- **Extrait du texte**
———
20161125_185110Lu dans le cadre du club de lecture de la média­thè­que de Dinard

4
Surtout que cette photo ne vous induise pas en erreur, ce roman n’est pas à jeter aux toilettes. Il fallait que j’évoque, soit le RER, soit la machine à broyer les livres, soit une « dame pipi » .
J’avais très envie, de rendre hommage aux « Dames-pipi » , car Julie qui nettoie tous les jours les WC dans une galerie marchande, est un des rayons de soleil de ce roman. Je trouve particulièrement compliqué de parler de ce métier sans tomber dans la grossièreté ou la condescendance. Julie est gaie, a plein d’idées, attend son prince charmant en comptant les carreaux de faïences des toilettes qu’elle nettoie avec ardeur et conscience. Le personnage principal Guylain Vignol que le surnom de Vilain Guignol poursuivra toute sa vie, a bien besoin de rayons de soleils dans sa vie lui l’amoureux des livres qui travaille dans une usine on les pilonne, les livres !
———
- **Données**
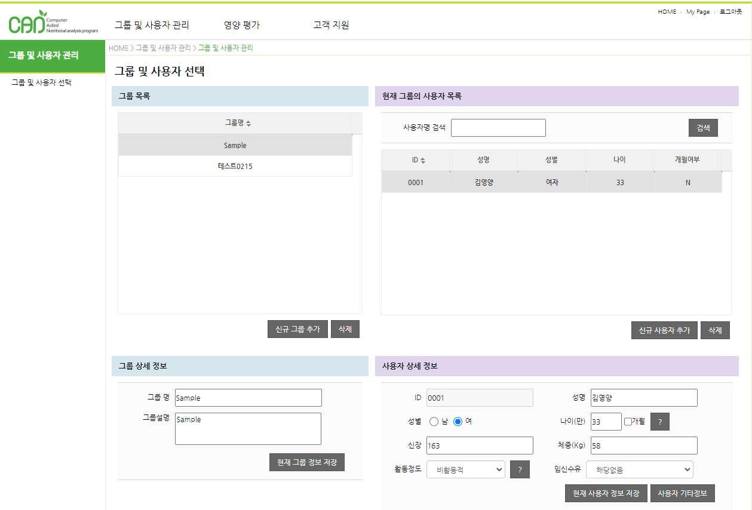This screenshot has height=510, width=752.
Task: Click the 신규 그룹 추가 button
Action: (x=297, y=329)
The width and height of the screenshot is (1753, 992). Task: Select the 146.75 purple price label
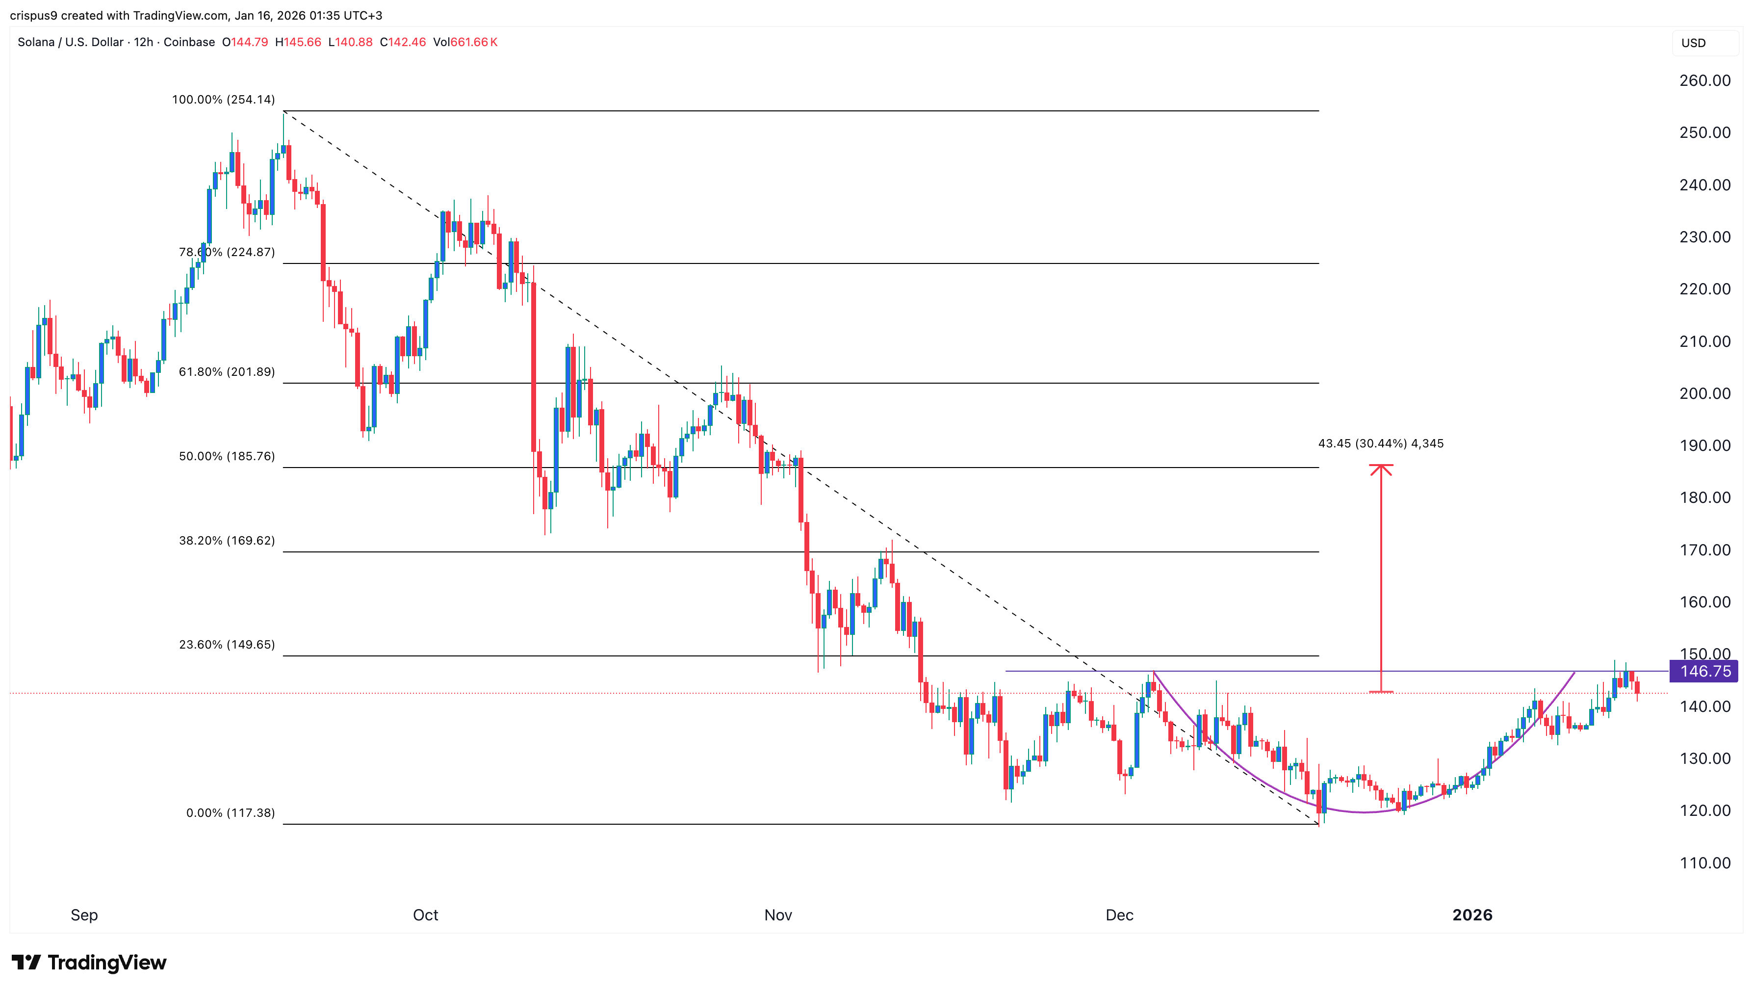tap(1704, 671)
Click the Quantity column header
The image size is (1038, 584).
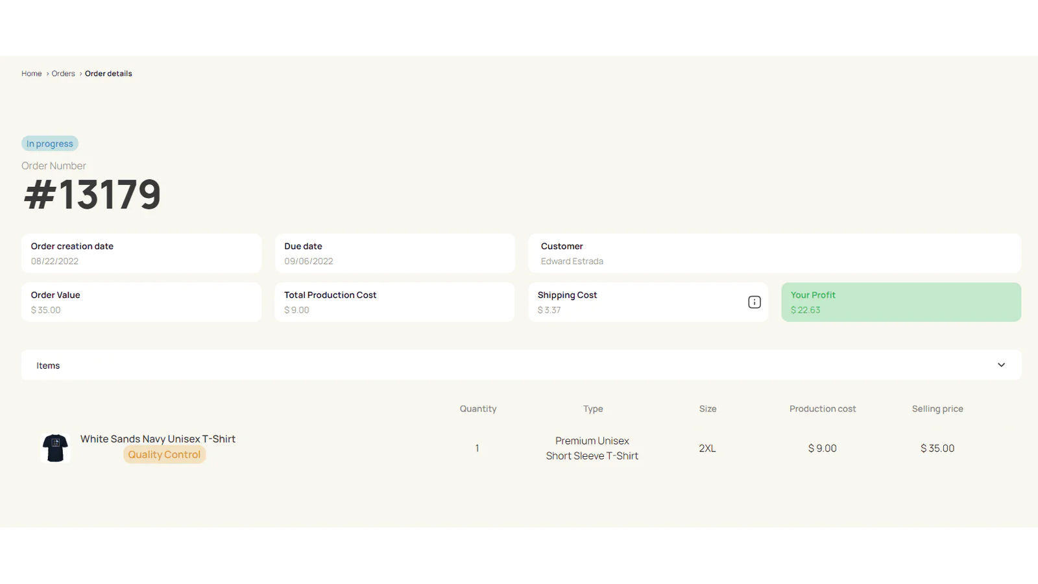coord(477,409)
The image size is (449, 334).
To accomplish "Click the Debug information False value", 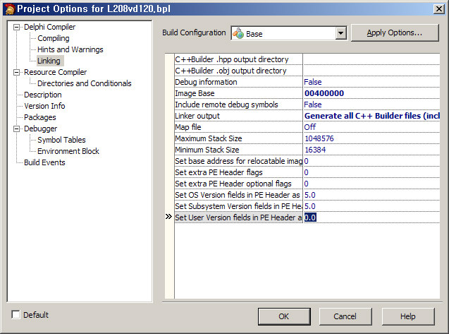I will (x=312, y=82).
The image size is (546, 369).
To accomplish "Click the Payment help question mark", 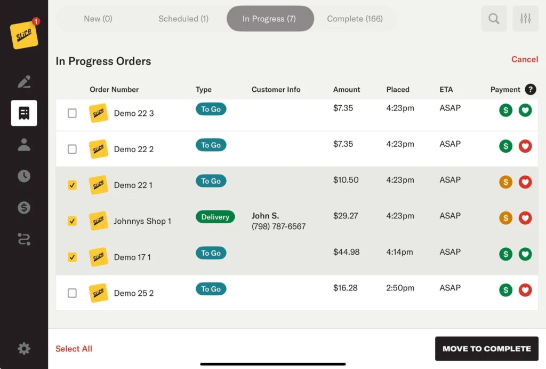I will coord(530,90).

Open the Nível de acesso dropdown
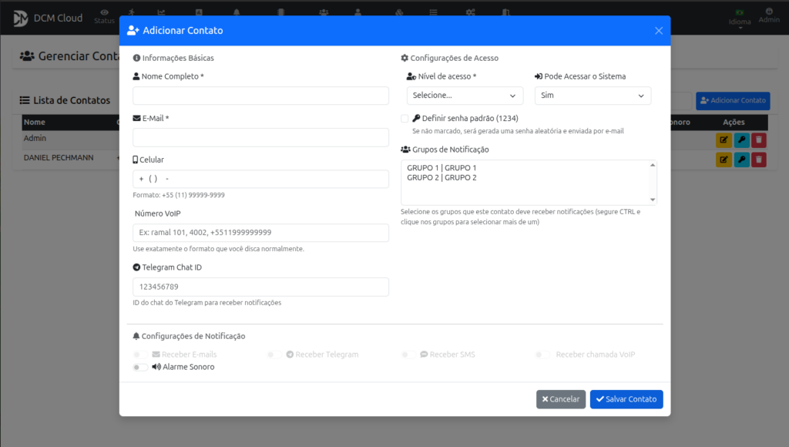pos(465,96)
———
- **Liste des tâches**
1 – D'après l'extrait du texte, où Julie nettoie-t-elle les toilettes tous les jours ?
2 – Recopiez le passage de l'extrait du texte qui va de « J’avais très envie, de » jusqu'à « pilonne, les livres ! » inclus.

- **Liste des réponses**
1 – Dans une galerie marchande.

2 –
J’avais très envie, de rendre hommage aux « Dames-pipi » , car Julie qui nettoie tous les jours les WC dans une galerie marchande, est un des rayons de soleil de ce roman. Je trouve particulièrement compliqué de parler de ce métier sans tomber dans la grossièreté ou la condescendance. Julie est gaie, a plein d’idées, attend son prince charmant en comptant les carreaux de faïences des toilettes qu’elle nettoie avec ardeur et conscience. Le personnage principal Guylain Vignol que le surnom de Vilain Guignol poursuivra toute sa vie, a bien besoin de rayons de soleils dans sa vie lui l’amoureux des livres qui travaille dans une usine on les pilonne, les livres !